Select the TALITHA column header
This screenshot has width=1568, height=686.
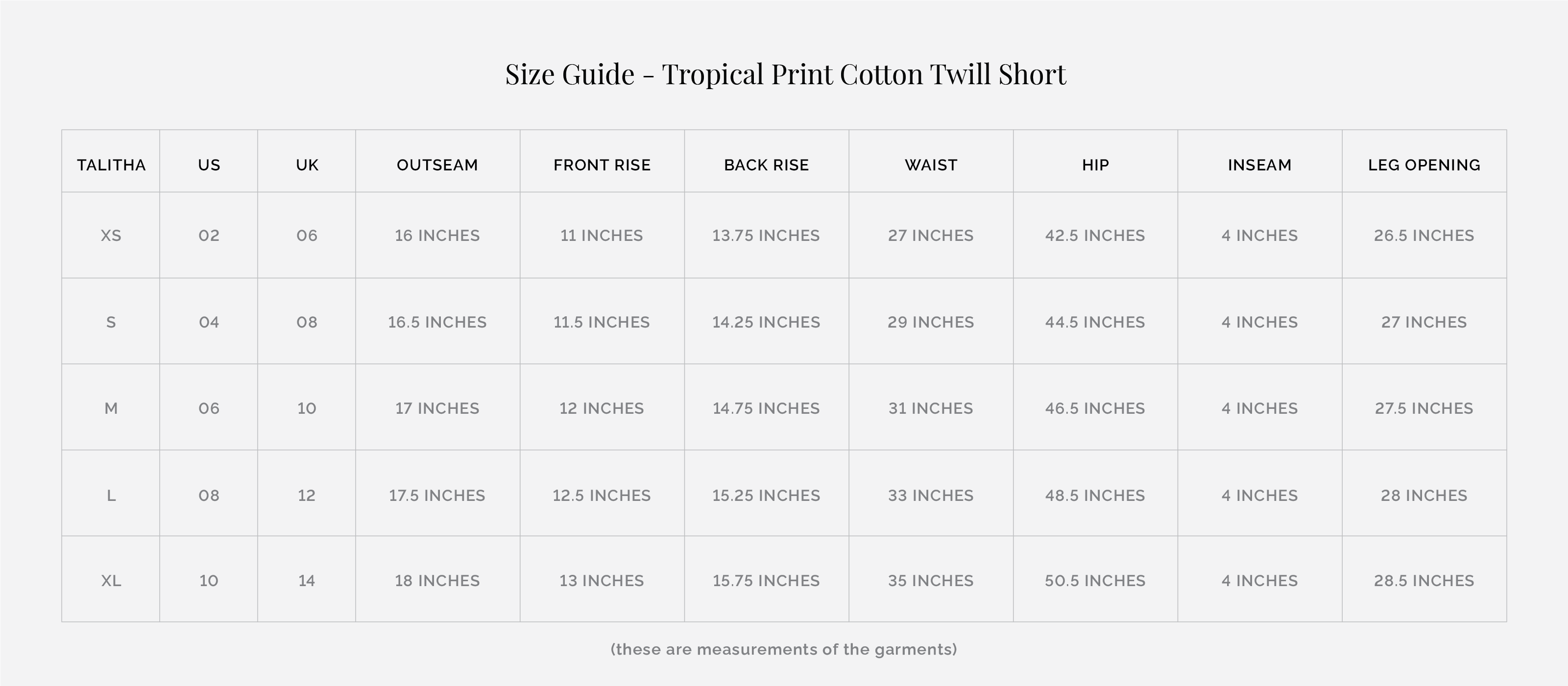tap(111, 165)

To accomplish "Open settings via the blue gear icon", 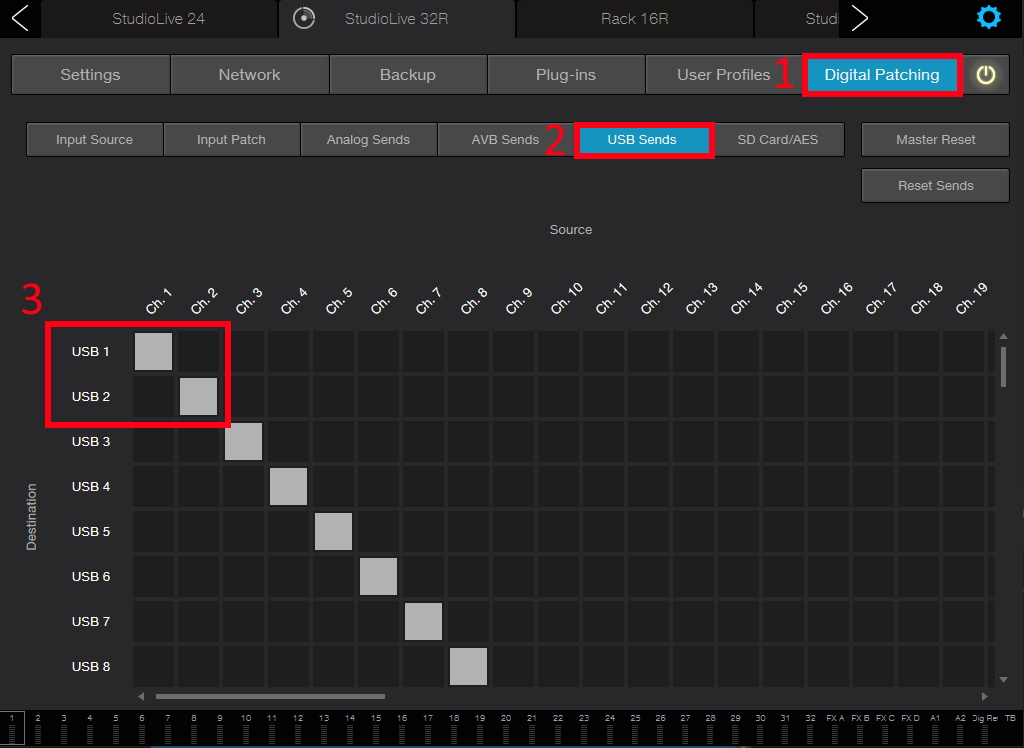I will [x=987, y=18].

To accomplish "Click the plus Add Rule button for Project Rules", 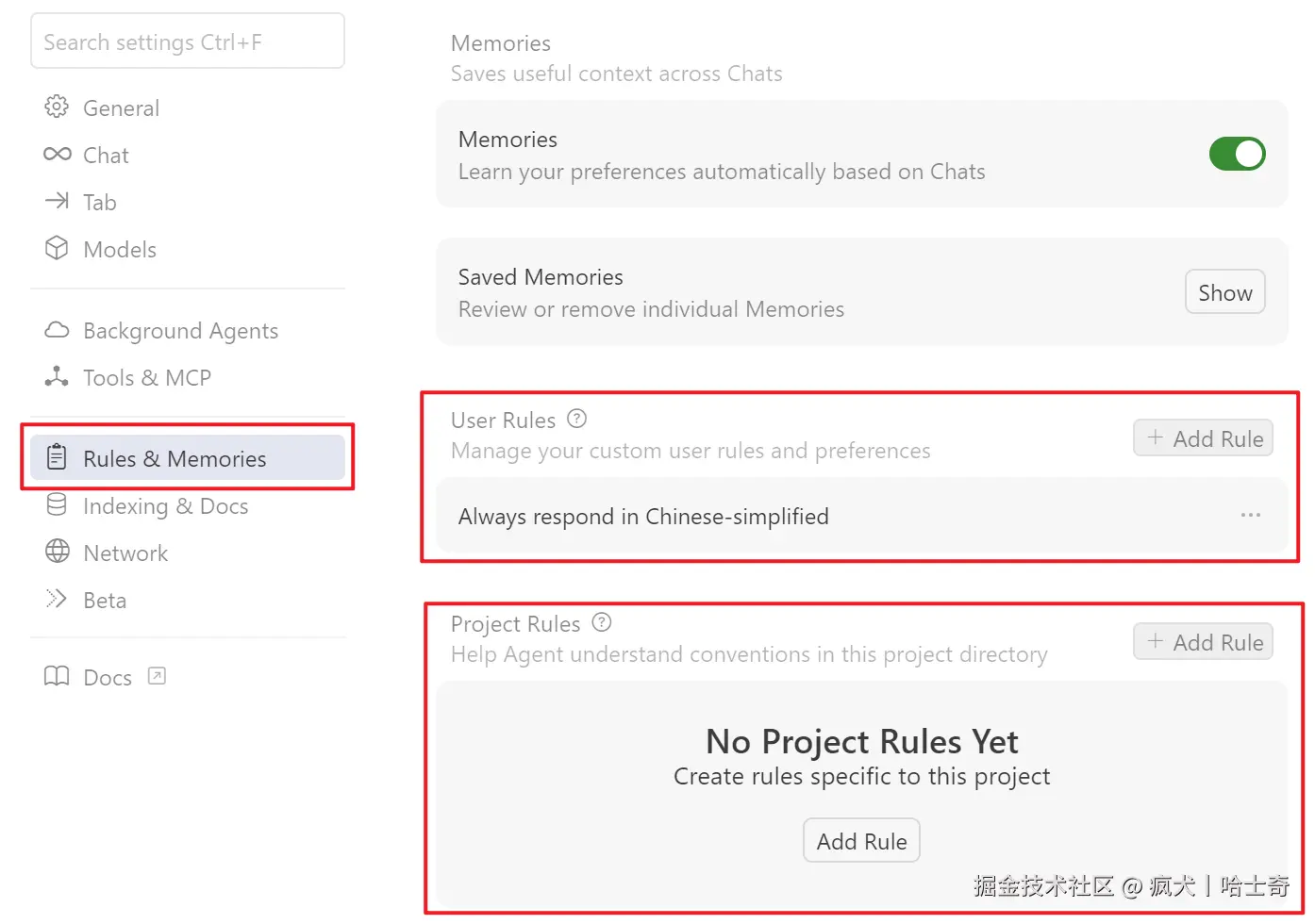I will [x=1204, y=642].
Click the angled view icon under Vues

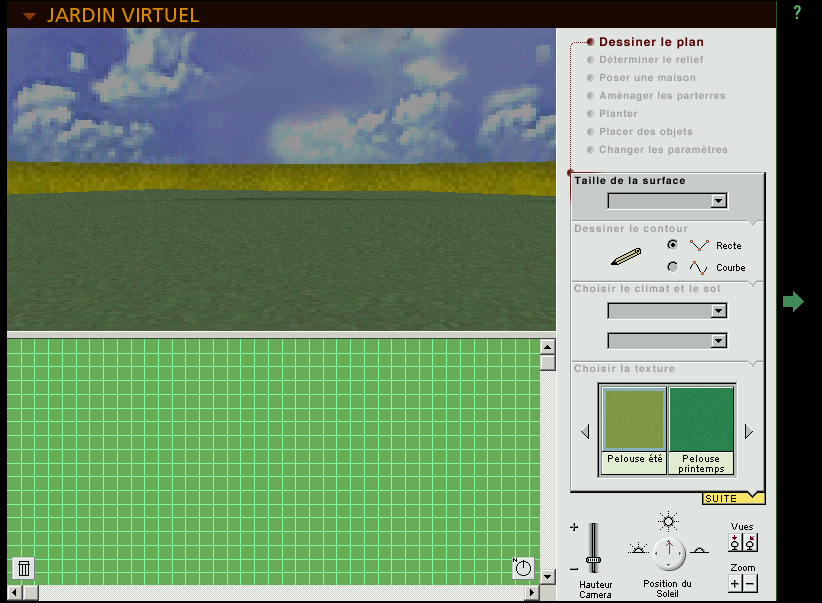pyautogui.click(x=750, y=543)
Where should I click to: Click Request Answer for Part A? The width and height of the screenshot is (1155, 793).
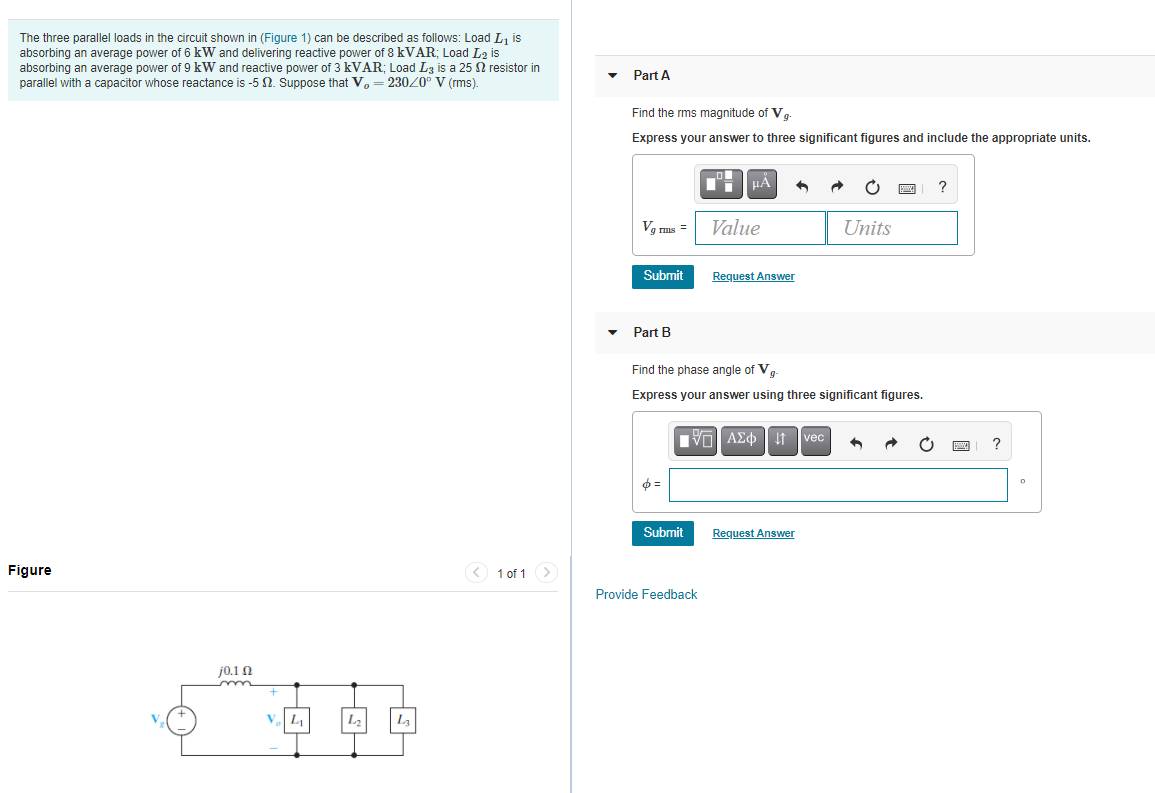(x=753, y=276)
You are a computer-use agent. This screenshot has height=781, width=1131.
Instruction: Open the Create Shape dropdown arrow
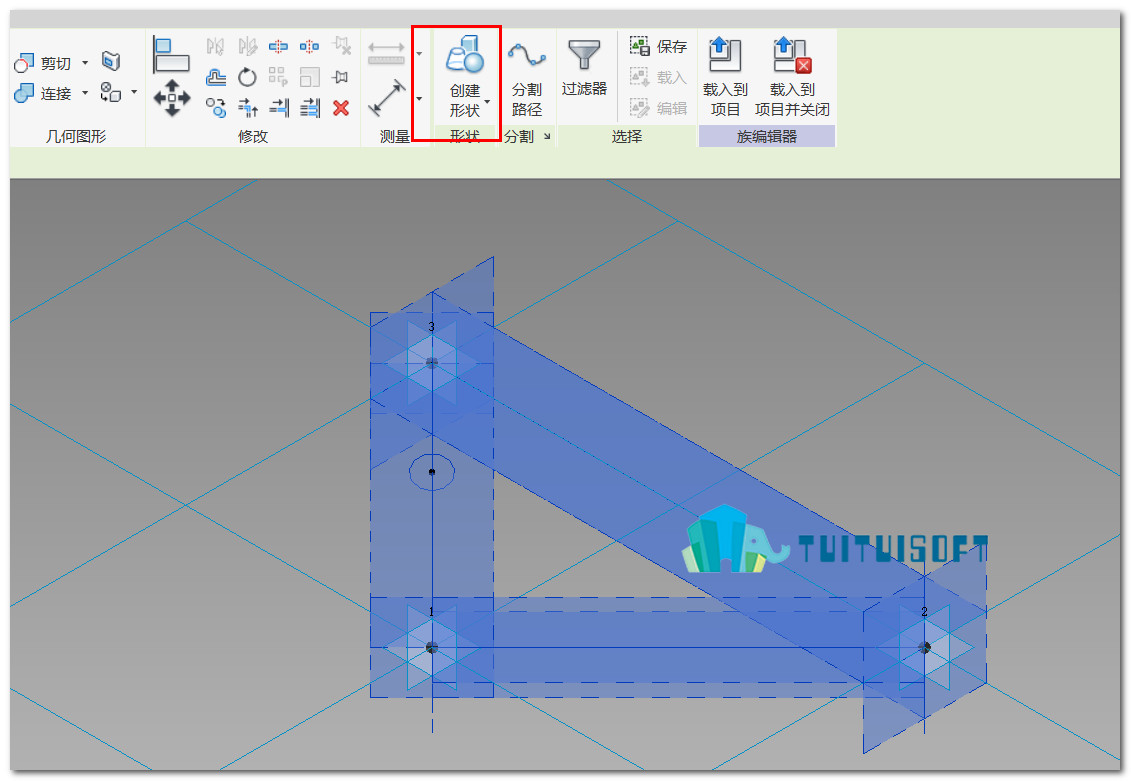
○ ○ ○ ○
[Your assignment]: The result should be a transcript of the lines from the line containing "Where should I" through the end of the listing above, exact, inclusive, and without pictures.

[Answer box]:
Where should I click to: Click Request Answer for Part A? The width and height of the screenshot is (1155, 793).
(x=753, y=276)
You are a computer-use agent. This screenshot has height=781, width=1131.
Instruction: Open the Create Shape dropdown arrow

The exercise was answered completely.